## WHAT YOU HAVE TO DO
A word-for-word copy of the listing is required, and it must contain no pictures.

########################################

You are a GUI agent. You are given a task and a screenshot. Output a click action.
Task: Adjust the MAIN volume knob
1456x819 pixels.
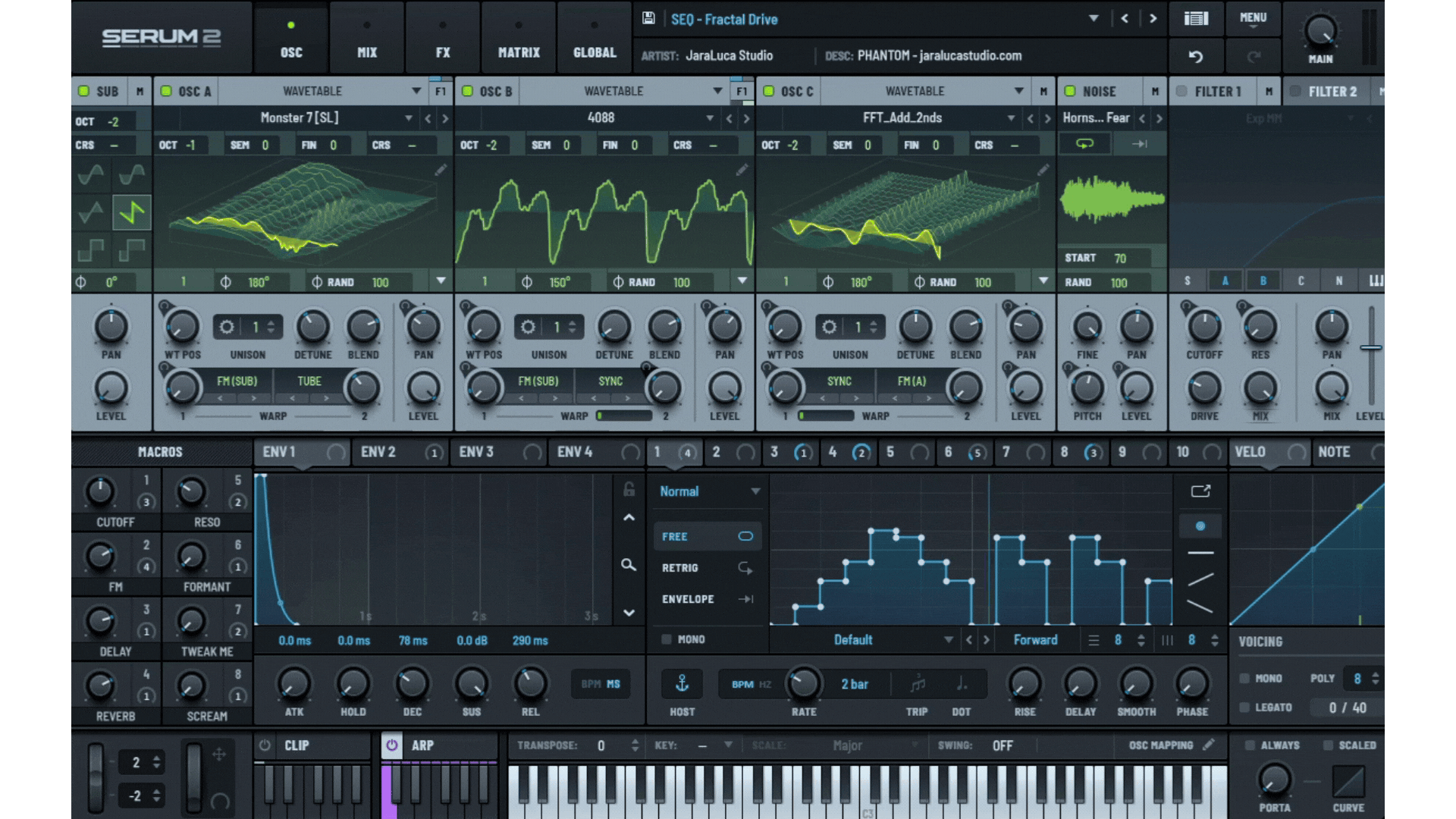tap(1320, 32)
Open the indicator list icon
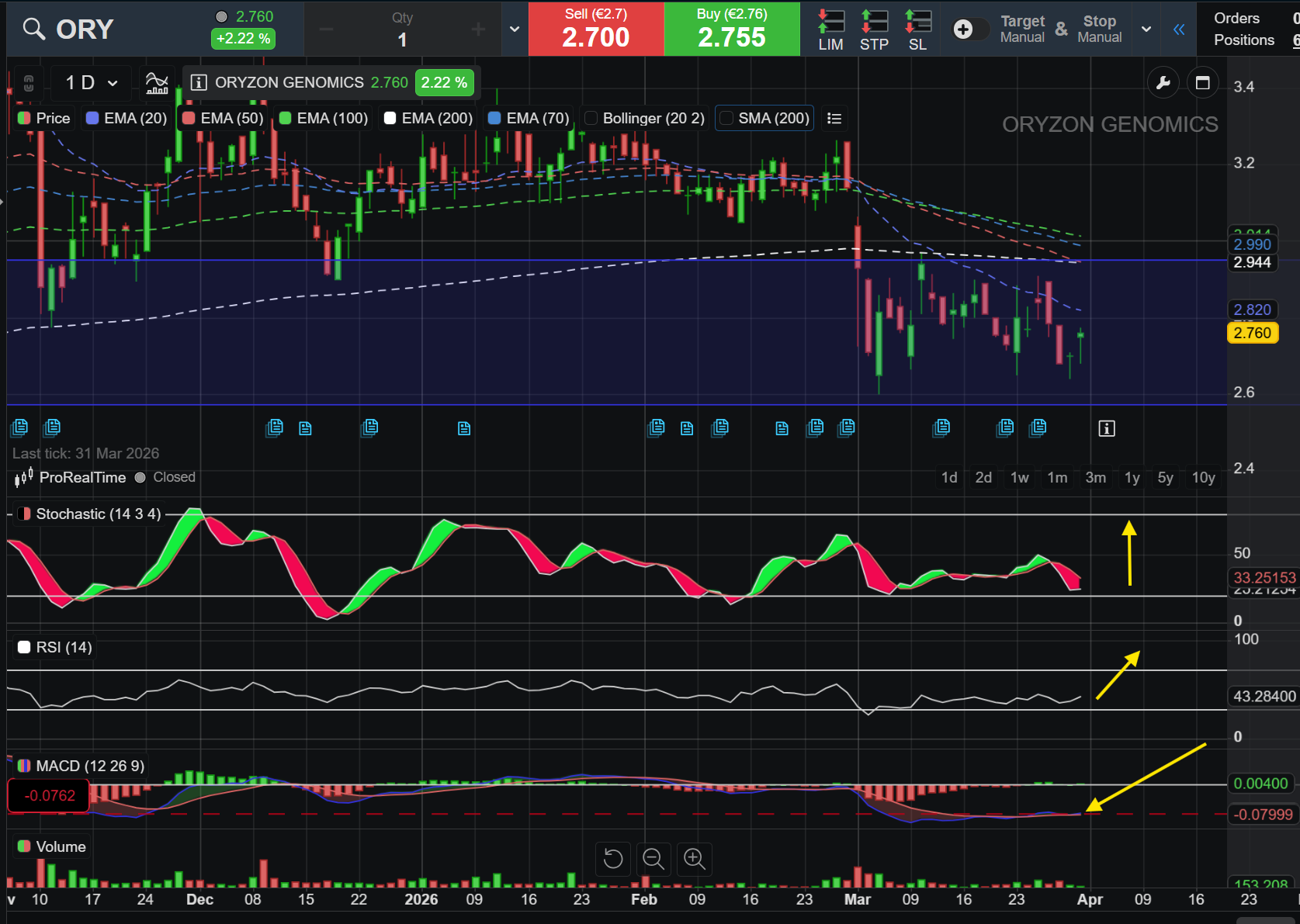Screen dimensions: 1300x924 tap(834, 118)
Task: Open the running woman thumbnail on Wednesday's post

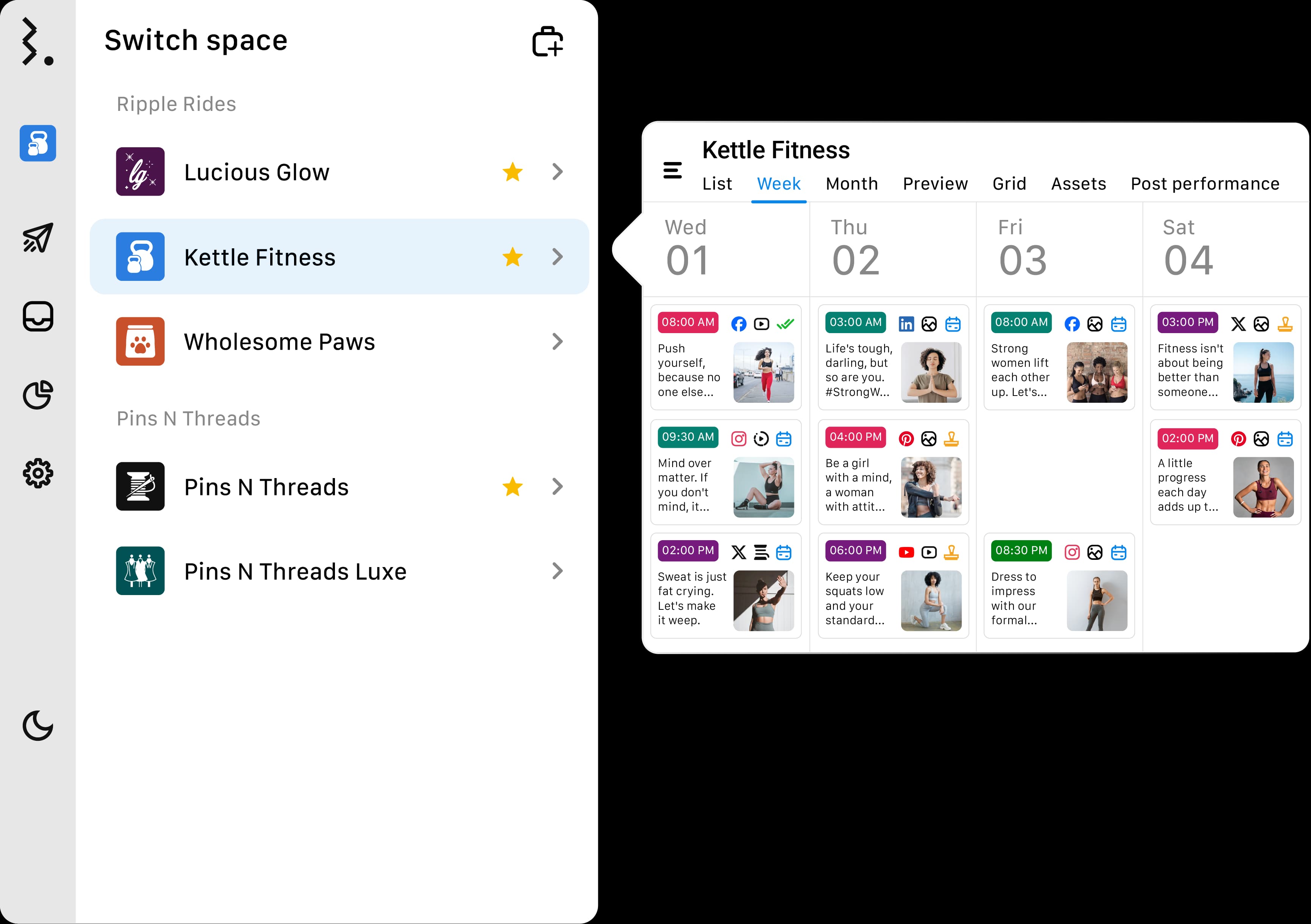Action: [764, 373]
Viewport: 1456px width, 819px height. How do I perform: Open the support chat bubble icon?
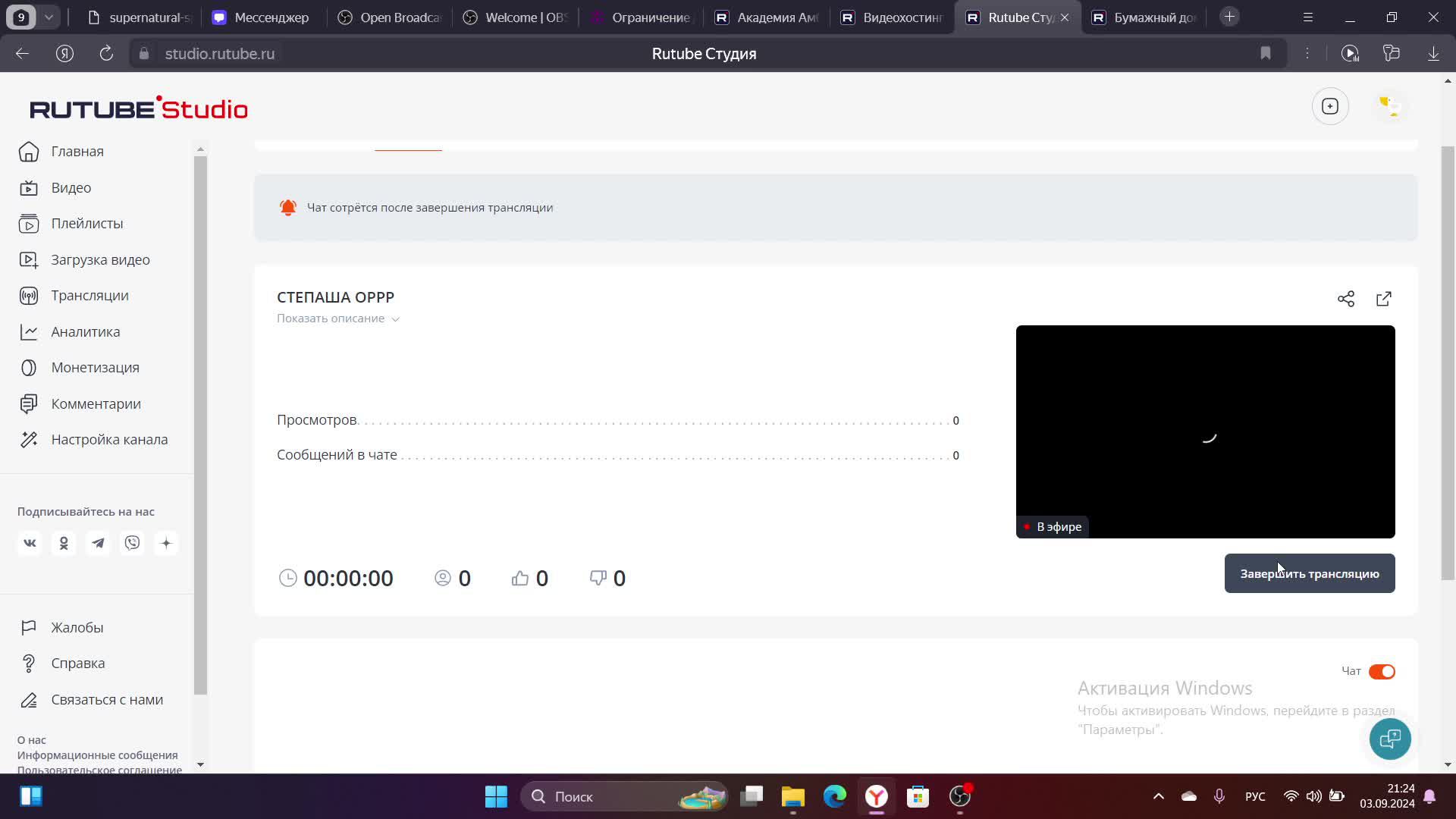(1389, 739)
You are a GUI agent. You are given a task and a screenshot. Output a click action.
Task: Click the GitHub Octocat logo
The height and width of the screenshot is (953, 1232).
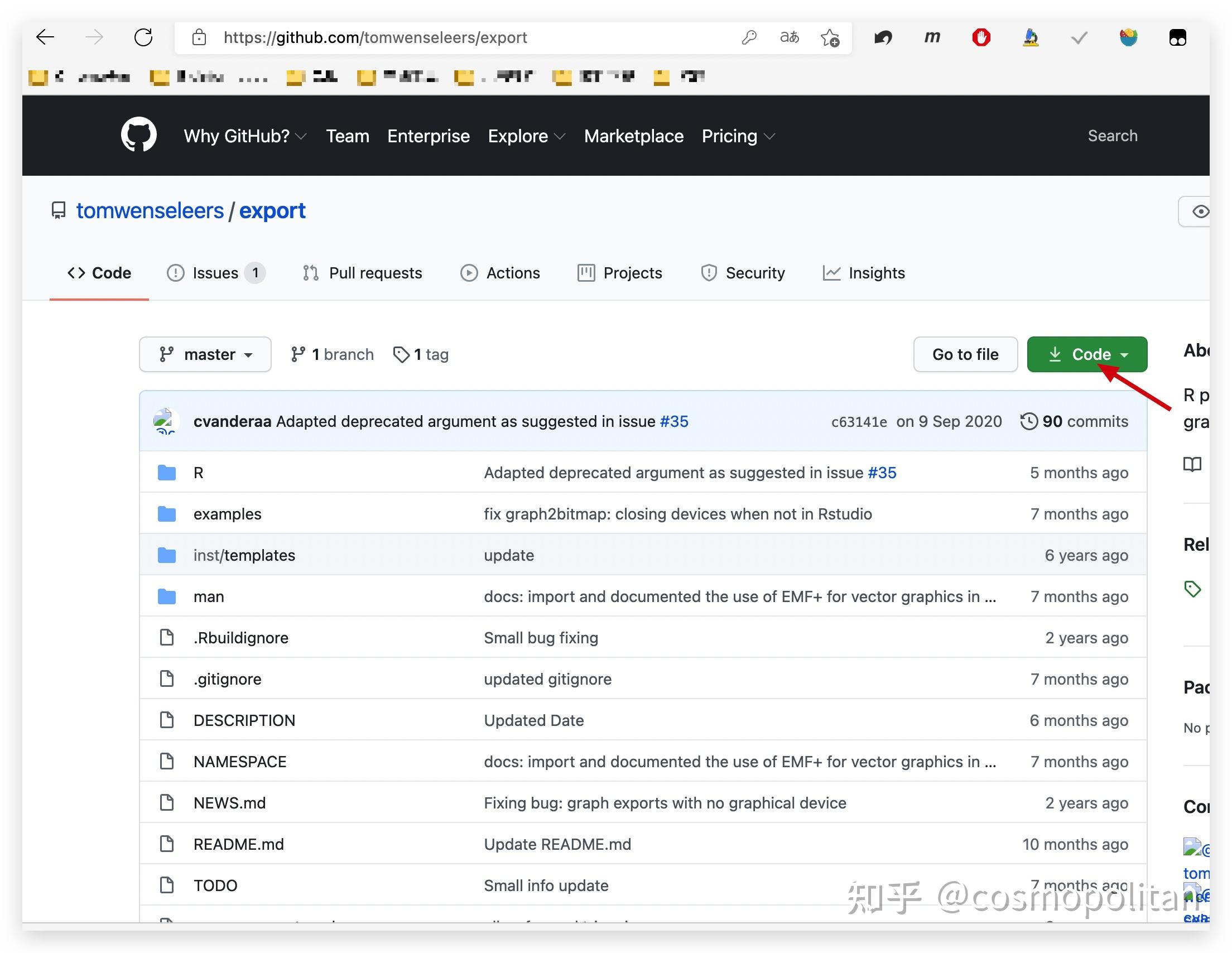138,135
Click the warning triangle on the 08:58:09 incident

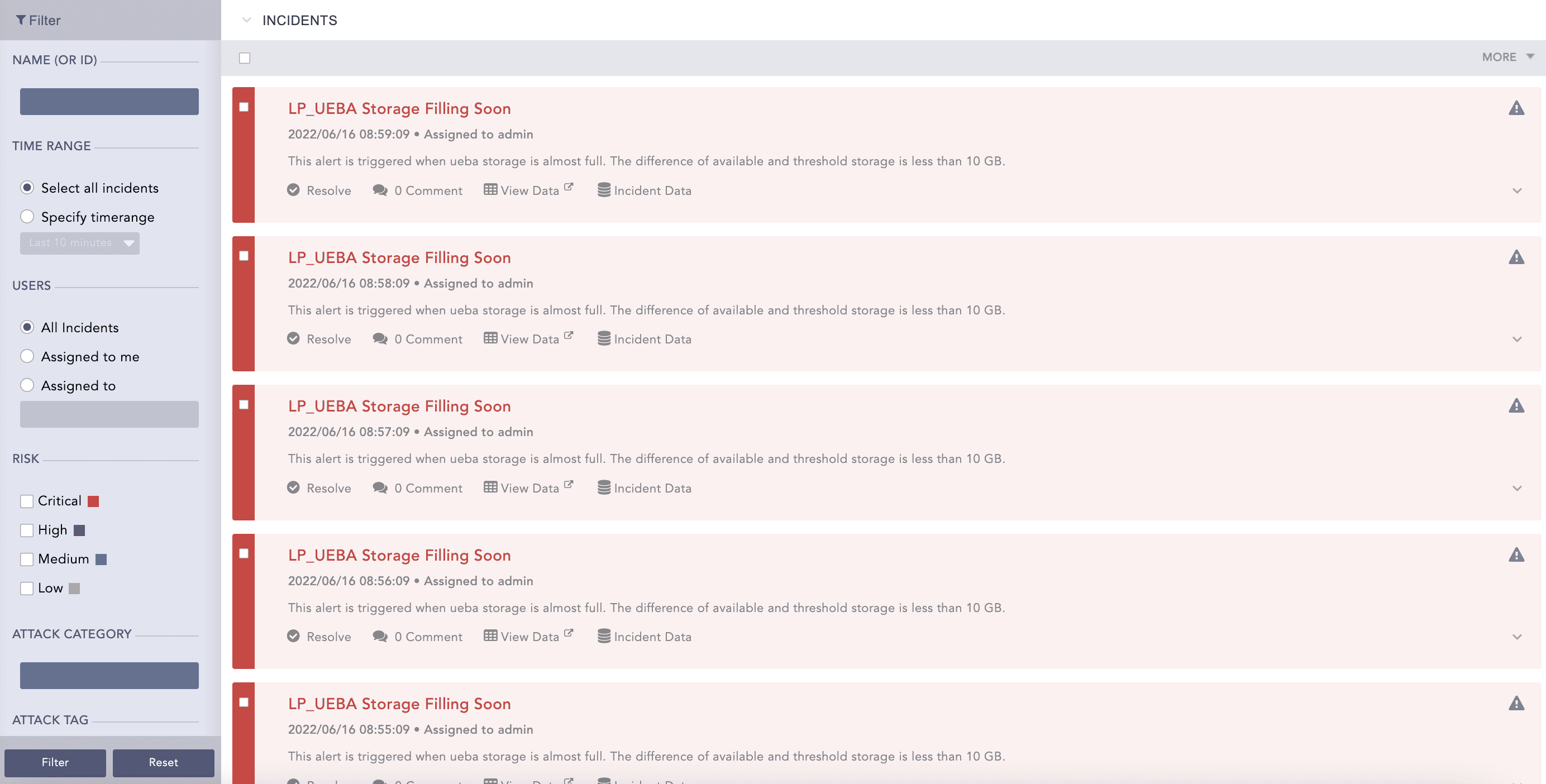tap(1516, 257)
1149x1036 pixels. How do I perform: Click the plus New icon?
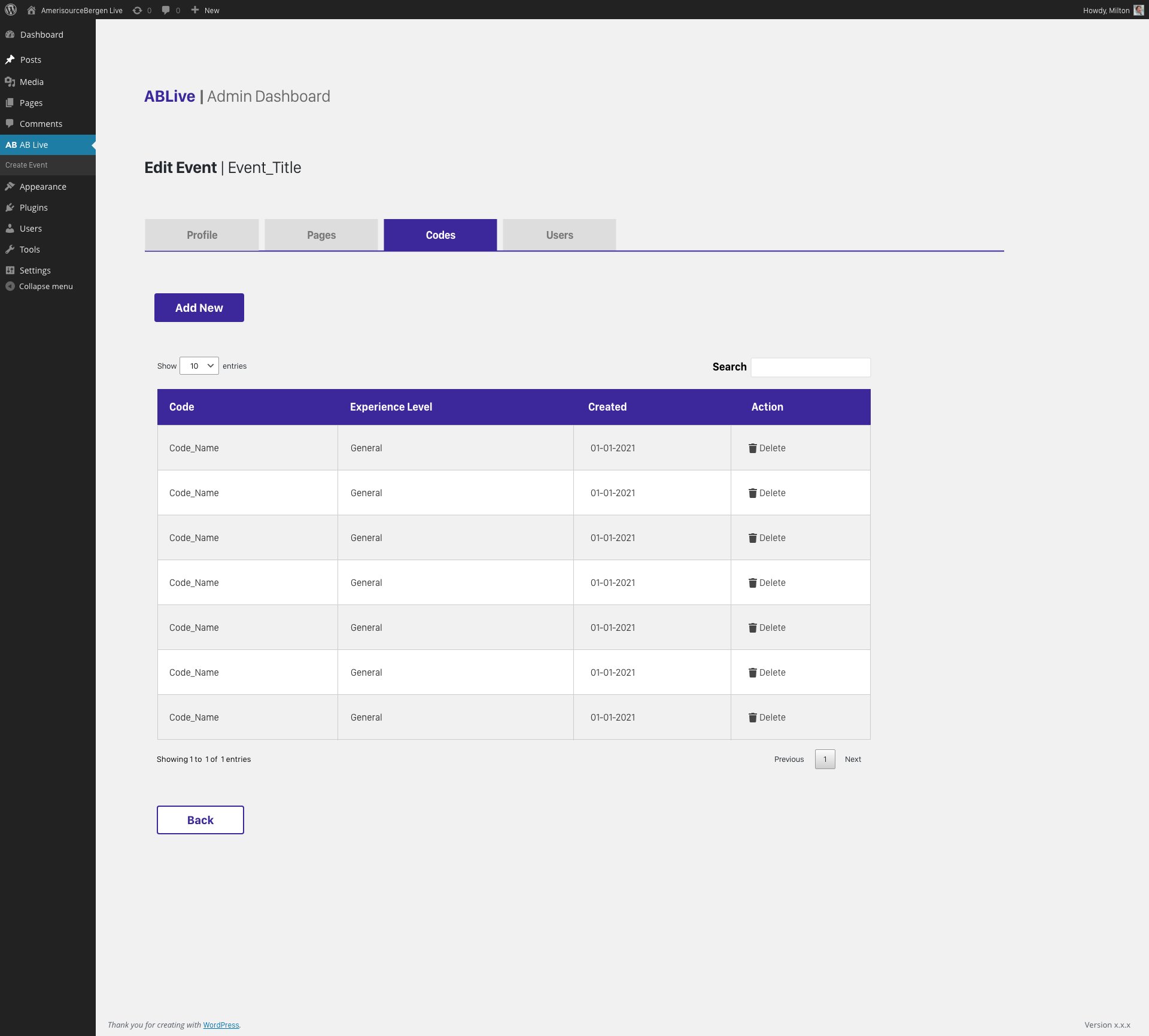[195, 10]
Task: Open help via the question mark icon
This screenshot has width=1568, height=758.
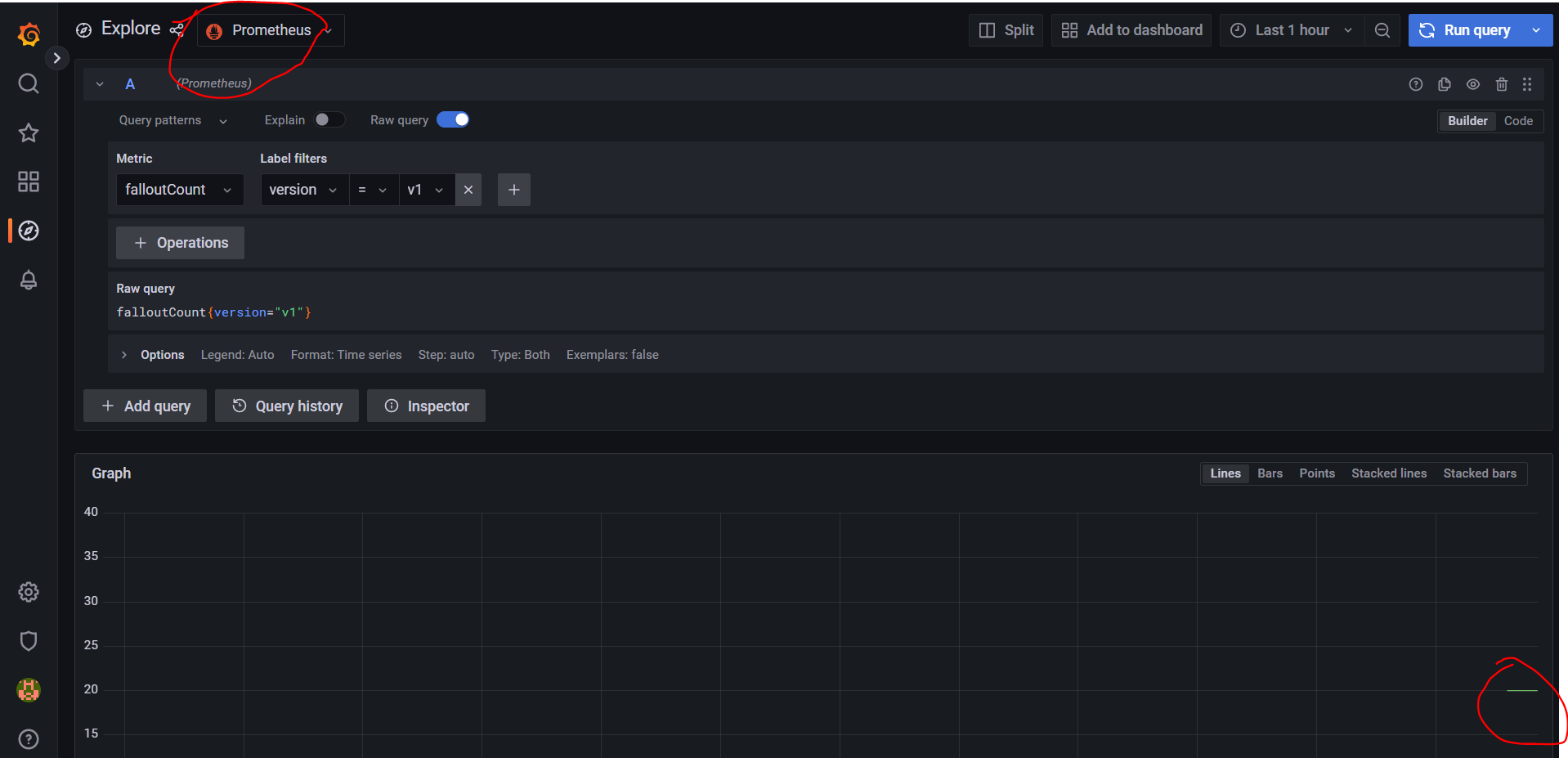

########################################

## ANSWER SECTION
You are a GUI agent. You are given a task and a screenshot. Output a click action.
Task: Adjust the MAIN volume knob
1456x819 pixels.
tap(1320, 32)
Open the indicator list icon
Screen dimensions: 1300x924 tap(834, 118)
Task: Open the running woman thumbnail on Wednesday's post

Action: [764, 373]
Viewport: 1456px width, 819px height. How do I perform: Open the support chat bubble icon?
(1389, 739)
You are a GUI agent. You are given a task and a screenshot. Output a click action.
Task: Click the GitHub Octocat logo
The height and width of the screenshot is (953, 1232).
138,135
Click the warning triangle on the 08:58:09 incident

tap(1516, 257)
1149x1036 pixels. How do I perform: Click the plus New icon?
[195, 10]
Task: Open help via the question mark icon
This screenshot has width=1568, height=758.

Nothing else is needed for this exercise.